# goat breed pics



## redtailgal (Sep 30, 2011)

It is very difficult for those of us making the breed pages to find pics to use for the pages that will not infringe copyrights.

If you have pics of your own, or can get permission to use someone else's pics, please post them here.

ALL breeds are needed.

Doe, buck or wether, and kids.

It would be best if there were no other animals in the pics, and no people in the pics please.




> You'll find the breed page project instructions here:  http://www.backyardherds.com/forum/viewtopic.php?id=13787
> If you want to volunteer to do a page, please PM elevan


----------



## DKRabbitry (Oct 1, 2011)

I have LOADS of photos of my lamanchas if you are interested.  Would you prefer that they were more posed or just relaxed out in the field?  Would you prefer disbudded individuals for dairy breeds or does it not matter (I have both horned and disbudded ones)?  Would it be easier to be used if they are emailed or just post them?  You have any size/quality specifications?


----------



## elevan (Oct 1, 2011)

Clear pictures are needed and they'll be used for breed pages on this website.

Horned or disbudded will work.  A posed or standing natural picture for goats would be best.

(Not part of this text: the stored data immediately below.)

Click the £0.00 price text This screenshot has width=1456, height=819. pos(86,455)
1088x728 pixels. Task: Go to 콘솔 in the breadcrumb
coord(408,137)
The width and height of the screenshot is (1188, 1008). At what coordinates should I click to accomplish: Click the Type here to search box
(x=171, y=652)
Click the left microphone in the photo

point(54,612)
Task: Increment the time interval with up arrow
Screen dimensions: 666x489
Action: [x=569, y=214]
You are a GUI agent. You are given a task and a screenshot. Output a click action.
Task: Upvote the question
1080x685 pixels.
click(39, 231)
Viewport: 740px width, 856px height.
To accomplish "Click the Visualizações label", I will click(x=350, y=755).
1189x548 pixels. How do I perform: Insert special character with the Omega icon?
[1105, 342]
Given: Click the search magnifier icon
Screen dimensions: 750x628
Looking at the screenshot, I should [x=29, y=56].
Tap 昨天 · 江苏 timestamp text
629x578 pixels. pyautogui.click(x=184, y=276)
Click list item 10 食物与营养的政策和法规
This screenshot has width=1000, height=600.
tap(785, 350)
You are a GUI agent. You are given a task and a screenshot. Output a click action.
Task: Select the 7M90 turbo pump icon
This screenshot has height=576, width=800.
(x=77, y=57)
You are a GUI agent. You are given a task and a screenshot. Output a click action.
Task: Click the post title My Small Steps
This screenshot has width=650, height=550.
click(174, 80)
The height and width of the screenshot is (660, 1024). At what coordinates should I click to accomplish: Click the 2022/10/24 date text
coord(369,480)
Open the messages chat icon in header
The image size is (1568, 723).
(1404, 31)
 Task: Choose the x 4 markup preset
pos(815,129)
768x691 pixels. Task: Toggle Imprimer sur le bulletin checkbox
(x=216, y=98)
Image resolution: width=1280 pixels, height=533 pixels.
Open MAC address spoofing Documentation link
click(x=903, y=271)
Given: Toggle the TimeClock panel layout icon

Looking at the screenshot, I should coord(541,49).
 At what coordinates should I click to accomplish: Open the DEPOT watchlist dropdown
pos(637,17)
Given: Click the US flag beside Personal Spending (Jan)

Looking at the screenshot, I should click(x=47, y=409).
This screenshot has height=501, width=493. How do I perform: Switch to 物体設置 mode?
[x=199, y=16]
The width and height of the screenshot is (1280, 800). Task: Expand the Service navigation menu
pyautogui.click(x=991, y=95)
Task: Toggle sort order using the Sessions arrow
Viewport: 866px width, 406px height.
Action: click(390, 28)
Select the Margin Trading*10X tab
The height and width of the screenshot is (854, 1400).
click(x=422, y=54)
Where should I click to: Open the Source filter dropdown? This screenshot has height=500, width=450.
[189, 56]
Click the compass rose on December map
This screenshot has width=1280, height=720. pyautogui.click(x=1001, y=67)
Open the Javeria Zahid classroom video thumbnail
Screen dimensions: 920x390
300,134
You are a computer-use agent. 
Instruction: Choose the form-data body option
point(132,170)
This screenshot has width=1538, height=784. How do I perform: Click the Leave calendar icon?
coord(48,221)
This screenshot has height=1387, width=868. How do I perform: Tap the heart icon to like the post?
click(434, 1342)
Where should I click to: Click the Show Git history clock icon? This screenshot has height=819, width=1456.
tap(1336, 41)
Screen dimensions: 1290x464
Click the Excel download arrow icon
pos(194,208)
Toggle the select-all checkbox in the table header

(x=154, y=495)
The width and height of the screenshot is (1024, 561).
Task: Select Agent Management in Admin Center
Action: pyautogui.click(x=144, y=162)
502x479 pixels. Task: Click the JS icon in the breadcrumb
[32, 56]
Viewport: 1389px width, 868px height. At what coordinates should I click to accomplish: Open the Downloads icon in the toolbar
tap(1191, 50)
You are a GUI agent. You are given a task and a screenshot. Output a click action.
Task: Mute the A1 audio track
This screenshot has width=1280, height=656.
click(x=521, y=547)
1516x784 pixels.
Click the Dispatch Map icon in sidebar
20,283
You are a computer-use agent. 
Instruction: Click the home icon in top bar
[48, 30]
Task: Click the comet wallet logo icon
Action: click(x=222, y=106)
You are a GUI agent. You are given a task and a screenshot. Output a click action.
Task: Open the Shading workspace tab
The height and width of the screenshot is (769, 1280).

You may simply post them to this thread as more than one person may be doing different breeds.

Thank you for the help.


----------



## DKRabbitry (Oct 1, 2011)

One more question... you looking for purebeds only or experimentals as well?


----------



## elevan (Oct 1, 2011)

Here  is a list of the goat breeds that we are looking for.  Pictures should be of pure stock (though registered stock is not required).


----------



## DKRabbitry (Oct 1, 2011)

Okey doke   Here are a few, hopefully some will be of use.... 







3 year old Lamancha Doe





3 year old Lamancha Doe





Yearling Lamancha Doe





Yearling Lamancha Doe





Yearling Lamancha Doe





Lamancha Buck Kid





Yearling Lamancha Buck

And I am sure you will get better pics of nubians... but here is the odd buckling on my farm just in case....




Nubian Buck Kid


----------



## redtailgal (Oct 1, 2011)

Thanks for all the photos.  Could you edit your post and name the breed of each goat?  Please?


----------



## elevan (Oct 7, 2011)

In need of Alpine goat pics


----------